HALF MOON BAY, Calif., - In Half Moon Bay, surfing is more than a sport, it's a way of life.
The city has world-class waves that draw some of the sports best athletes from across the globe.
Jack Sutherland, a senior at Half Moon High School, has been surfing the beaches of Half Moon Bay since he was a little kid.
"Surfing is just something that I have to do its become a therapy for me," Sutherland said.
Sutherland has been involved with the surf team at Half Moon High since he was a freshman. He knows the opportunity to grow up in a city with a high school surf team is rare.
"The coolest thing about having a surf team is having the opportunity to surf these world-class waves in Santa Cruz with three other people."
Like many high school athletes, Sutherland and his teammates use the sport as an outlet.
"The ocean is my sanctuary to be honest," Dedon Prince, a senior on the Half Moon High surf team, said.
In total, there are only about 45 high school surf teams across the county.
But, a surf team is a big draw for people in the Bay Area. The team is part of the reason Sutherland's family moved to Half Moon Bay.
Like many high school sports, making the team is competitive. There are 24 kids on the varsity surf team and to keep up with demand, they created a junior variety team.
Surfing is unlike many other high school sports, the team is co-ed, and their season runs throughout the fall and spring semesters, that's nearly twice as long as other high school seasons.
The caliber of waves the high schoolers are surfing also separates them from the crowd.
Mavericks, a beach in Half Moon Bay, is widely regarded as one of the most intense surf spots in the world.
The waves have at times been deadly for even professional surfers.
While Half Moon High does not hold official school practices at Mavericks, many of the team members have tried their hand at the legendary spot.
"Mavericks; she’s her own beast, I was questioning why I was out there," Prince said. "I've never seen anything like it before just how violent and how big the waves are is crazy."

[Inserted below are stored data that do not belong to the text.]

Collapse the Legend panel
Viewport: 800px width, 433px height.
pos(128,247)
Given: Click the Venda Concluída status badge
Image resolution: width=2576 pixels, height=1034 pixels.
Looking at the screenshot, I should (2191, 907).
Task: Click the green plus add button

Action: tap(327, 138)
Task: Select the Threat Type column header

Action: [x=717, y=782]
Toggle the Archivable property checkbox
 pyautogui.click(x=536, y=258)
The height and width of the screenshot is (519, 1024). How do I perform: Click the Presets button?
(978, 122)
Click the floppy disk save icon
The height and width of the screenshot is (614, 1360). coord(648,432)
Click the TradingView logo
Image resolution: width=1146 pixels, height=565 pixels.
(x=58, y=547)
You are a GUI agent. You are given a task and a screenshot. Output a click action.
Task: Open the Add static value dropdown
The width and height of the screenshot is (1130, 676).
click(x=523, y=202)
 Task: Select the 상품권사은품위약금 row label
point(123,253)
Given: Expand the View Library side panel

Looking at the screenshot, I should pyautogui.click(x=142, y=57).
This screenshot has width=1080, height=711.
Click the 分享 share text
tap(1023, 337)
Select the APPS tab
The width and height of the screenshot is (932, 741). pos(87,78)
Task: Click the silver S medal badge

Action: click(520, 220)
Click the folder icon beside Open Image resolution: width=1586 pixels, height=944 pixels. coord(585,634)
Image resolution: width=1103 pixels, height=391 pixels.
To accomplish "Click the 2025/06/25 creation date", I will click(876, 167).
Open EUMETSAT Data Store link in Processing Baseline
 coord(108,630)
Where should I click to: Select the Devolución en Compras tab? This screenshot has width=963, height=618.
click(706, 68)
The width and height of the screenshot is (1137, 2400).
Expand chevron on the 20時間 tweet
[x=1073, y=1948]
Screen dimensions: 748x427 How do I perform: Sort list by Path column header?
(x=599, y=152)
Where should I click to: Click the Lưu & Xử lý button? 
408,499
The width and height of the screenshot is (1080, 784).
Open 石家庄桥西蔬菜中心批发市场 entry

Sutherland said he had a scary moment while surfing Mavericks. He jumped off his surfboard and got pushed deep underwater.
It scared him and made him realize how dangerous the sport can be.
But regardless of the risk, or reward, the surfers said they can't imagine life without a board or their hometown waves.
"It's something that's a constant in my life," Sutherland said. "I can always rely on to keep me in peace, especially with finals."
Uniforms and equipment are paid for out of pocket by Half Moon Bay High surfers. They rely heavily on a once-a-year fundraiser. Their annual fundraiser is a concert and auction on March 5.